Ciò posto, gli appellanti affermano che l’area è ormai una “zona bianca”, regolata, in quanto tale, dall’art. 9 del d.P.R. 380/2001 siccome recepito dall’art. 4 della l.r. Sicilia 16/2016.

Osserva il Collegio che il gravato provvedimento di reiezione della istanza di sanatoria degli abusi edilizi menziona espressamente la sussistenza della condizione invocata nel motivo.

Il diniego, infatti, dopo avere esposto che l’immobile interessato dagli abusi ricade all’interno del piano regolatore vigente in area a “verde pubblico attrezzato”, nel cui ambito l’art. 19 della norme tecniche attuative vieta la costruzione di qualsiasi tipo di edificio (salvo quelli strettamente coerenti con la predetta destinazione), precisa che “a vincolo scaduto tale area viene considerata ‘zona bianca’ nella quale è consentita l’edificazione con un indice di edificabilità pari a 0,03 mc/mq, da computarsi su intero lotto o lotti contigui aventi zona territoriale omogenea”.

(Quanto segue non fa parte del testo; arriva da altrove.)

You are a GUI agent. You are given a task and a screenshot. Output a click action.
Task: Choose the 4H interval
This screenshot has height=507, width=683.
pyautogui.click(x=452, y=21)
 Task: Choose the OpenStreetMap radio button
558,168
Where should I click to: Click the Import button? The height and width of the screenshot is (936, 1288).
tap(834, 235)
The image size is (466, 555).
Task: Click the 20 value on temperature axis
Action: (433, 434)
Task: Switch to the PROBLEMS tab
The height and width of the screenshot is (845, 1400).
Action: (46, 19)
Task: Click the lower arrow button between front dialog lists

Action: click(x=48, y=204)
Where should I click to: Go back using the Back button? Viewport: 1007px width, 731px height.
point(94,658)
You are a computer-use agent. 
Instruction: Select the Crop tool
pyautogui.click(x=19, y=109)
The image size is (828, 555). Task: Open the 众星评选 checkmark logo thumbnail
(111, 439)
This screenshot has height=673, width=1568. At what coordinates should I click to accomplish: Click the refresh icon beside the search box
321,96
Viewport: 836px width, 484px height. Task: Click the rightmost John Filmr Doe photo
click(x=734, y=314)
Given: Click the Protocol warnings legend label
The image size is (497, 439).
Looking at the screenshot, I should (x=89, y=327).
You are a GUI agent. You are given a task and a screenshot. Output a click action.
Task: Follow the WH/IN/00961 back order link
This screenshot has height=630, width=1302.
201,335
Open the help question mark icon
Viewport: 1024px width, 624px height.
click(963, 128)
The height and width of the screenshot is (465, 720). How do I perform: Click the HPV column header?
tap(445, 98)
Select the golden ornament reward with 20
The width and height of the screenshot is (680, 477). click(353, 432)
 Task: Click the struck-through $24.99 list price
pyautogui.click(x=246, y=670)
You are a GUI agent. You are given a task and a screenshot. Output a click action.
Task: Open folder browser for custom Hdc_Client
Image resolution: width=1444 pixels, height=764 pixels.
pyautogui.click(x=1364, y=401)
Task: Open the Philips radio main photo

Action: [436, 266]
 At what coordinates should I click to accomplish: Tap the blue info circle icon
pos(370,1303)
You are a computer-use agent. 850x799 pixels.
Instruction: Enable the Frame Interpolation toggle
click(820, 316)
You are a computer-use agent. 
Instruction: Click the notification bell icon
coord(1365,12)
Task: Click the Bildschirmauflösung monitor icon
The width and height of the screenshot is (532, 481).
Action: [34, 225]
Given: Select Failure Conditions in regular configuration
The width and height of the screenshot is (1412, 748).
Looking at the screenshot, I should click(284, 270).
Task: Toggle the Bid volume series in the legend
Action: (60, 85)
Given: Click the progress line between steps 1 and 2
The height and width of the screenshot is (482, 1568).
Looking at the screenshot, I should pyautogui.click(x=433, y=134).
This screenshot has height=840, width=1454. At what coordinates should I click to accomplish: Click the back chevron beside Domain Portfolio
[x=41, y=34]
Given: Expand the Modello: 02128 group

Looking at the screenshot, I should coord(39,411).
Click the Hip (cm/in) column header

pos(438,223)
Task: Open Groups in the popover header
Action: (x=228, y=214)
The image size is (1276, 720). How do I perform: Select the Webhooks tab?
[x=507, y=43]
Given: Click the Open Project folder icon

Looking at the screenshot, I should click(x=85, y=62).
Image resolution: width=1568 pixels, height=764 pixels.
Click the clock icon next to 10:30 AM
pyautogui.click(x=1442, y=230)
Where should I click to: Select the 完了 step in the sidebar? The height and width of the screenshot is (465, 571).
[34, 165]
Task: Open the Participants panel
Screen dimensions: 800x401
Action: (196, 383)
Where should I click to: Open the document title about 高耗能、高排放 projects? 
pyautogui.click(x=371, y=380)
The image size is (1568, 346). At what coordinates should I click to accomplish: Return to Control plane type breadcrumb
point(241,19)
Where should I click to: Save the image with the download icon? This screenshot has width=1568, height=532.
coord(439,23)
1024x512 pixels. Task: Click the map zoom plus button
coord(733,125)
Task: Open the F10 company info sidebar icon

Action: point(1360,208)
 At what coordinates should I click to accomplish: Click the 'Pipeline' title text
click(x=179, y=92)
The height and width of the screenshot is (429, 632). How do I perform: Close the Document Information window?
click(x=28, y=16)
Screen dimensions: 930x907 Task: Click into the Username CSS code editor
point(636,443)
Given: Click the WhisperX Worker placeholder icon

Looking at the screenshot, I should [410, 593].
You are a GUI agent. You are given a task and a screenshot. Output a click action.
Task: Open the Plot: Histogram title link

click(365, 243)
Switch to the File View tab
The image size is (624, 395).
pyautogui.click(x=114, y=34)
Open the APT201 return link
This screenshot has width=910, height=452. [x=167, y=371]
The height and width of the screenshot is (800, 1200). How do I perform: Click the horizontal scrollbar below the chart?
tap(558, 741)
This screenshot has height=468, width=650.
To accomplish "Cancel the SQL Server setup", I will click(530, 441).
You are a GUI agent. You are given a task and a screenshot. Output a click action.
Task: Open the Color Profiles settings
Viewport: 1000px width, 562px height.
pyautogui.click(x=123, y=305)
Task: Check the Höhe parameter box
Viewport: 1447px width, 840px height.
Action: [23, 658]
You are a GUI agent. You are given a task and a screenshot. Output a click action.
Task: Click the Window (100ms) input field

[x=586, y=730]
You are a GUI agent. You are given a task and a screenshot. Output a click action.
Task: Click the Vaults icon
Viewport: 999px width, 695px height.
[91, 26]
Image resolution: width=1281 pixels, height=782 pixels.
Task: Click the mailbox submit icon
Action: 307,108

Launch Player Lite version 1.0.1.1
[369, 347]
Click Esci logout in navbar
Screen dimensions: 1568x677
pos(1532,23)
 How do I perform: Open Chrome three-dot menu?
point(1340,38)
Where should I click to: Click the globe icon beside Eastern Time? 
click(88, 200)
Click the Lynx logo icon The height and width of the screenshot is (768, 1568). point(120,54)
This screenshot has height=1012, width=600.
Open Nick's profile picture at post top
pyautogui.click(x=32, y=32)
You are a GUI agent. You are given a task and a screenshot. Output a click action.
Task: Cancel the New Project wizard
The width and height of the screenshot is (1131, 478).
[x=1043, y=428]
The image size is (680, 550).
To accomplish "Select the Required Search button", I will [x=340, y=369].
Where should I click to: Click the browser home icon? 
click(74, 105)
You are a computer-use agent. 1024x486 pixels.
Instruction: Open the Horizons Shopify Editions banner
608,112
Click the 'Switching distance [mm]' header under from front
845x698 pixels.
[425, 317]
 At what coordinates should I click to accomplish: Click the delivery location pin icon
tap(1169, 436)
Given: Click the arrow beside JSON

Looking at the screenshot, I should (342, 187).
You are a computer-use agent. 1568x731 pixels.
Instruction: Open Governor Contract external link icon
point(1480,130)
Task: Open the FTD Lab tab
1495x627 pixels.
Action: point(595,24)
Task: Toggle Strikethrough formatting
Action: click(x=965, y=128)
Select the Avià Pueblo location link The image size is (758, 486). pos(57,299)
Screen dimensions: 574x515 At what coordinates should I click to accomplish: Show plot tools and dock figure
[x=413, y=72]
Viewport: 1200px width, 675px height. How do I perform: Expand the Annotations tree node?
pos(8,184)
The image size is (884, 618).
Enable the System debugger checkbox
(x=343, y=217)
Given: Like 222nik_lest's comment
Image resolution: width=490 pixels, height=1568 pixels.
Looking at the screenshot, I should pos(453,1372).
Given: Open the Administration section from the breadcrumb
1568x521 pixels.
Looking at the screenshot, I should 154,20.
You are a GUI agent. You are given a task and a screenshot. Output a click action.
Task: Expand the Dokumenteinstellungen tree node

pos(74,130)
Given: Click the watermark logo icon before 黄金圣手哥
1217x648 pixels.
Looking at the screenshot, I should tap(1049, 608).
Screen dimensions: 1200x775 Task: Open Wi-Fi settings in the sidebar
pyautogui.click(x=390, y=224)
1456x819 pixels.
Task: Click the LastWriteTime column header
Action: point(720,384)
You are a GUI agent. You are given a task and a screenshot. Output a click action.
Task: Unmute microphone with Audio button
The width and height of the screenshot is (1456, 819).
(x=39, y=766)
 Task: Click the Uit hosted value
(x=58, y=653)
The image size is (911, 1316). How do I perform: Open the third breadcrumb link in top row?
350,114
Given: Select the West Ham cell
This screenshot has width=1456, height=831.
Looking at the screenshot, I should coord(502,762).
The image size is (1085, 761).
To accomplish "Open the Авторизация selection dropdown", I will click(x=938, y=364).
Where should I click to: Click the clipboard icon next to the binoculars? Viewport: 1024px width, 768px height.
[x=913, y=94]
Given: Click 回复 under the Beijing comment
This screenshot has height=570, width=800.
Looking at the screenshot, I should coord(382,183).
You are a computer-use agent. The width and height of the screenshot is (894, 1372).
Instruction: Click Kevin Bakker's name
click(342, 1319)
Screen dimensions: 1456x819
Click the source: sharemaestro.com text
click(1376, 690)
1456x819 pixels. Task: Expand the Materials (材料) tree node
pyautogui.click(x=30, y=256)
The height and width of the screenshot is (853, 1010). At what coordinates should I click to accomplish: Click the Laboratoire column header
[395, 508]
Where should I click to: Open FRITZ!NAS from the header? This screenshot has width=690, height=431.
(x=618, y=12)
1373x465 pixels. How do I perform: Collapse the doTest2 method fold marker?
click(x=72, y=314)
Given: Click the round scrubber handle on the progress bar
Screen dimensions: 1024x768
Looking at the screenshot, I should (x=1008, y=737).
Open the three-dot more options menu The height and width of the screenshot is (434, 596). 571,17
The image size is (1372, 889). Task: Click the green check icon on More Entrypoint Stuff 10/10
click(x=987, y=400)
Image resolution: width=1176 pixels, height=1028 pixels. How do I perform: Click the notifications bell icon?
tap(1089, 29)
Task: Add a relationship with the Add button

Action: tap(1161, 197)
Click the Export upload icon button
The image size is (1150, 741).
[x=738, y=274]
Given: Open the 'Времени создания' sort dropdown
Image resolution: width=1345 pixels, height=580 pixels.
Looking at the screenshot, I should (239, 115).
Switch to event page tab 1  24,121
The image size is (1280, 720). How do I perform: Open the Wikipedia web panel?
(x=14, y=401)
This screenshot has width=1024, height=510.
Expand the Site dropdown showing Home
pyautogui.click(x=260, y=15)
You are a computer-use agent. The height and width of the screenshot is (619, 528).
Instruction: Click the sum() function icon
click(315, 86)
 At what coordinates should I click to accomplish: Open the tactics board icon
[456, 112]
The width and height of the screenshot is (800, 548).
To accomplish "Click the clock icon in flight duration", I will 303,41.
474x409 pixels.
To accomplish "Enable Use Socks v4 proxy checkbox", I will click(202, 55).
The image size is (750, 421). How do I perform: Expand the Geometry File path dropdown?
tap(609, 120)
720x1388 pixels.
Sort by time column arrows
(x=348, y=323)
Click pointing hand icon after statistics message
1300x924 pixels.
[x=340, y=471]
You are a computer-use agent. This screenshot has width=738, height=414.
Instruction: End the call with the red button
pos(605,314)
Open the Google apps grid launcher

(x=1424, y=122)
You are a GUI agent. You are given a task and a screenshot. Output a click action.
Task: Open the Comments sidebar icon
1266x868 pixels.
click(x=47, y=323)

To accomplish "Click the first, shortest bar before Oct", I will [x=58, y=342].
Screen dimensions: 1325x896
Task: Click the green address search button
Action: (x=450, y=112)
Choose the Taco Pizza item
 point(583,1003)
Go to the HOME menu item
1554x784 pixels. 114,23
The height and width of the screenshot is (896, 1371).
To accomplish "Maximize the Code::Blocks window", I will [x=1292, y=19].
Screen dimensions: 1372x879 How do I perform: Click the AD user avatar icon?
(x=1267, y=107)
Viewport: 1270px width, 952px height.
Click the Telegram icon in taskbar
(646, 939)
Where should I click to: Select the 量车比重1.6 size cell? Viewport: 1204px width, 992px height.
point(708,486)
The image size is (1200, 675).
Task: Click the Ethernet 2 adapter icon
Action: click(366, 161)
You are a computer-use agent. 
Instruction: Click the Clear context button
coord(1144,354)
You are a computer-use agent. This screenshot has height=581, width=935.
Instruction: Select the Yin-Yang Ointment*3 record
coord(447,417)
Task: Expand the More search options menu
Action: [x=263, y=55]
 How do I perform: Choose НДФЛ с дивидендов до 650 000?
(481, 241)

A fronte di una siffatta motivazione, il Tar ha rilevato che l’atto era fondato su una “pluralità di ragioni”, tra le quali ha privilegiato la destinazione di zona, ritenendo dirimente il carattere conformativo (e non espropriativo) della destinazione stessa e, al contempo, ultronea l’eventualità della sua decadenza.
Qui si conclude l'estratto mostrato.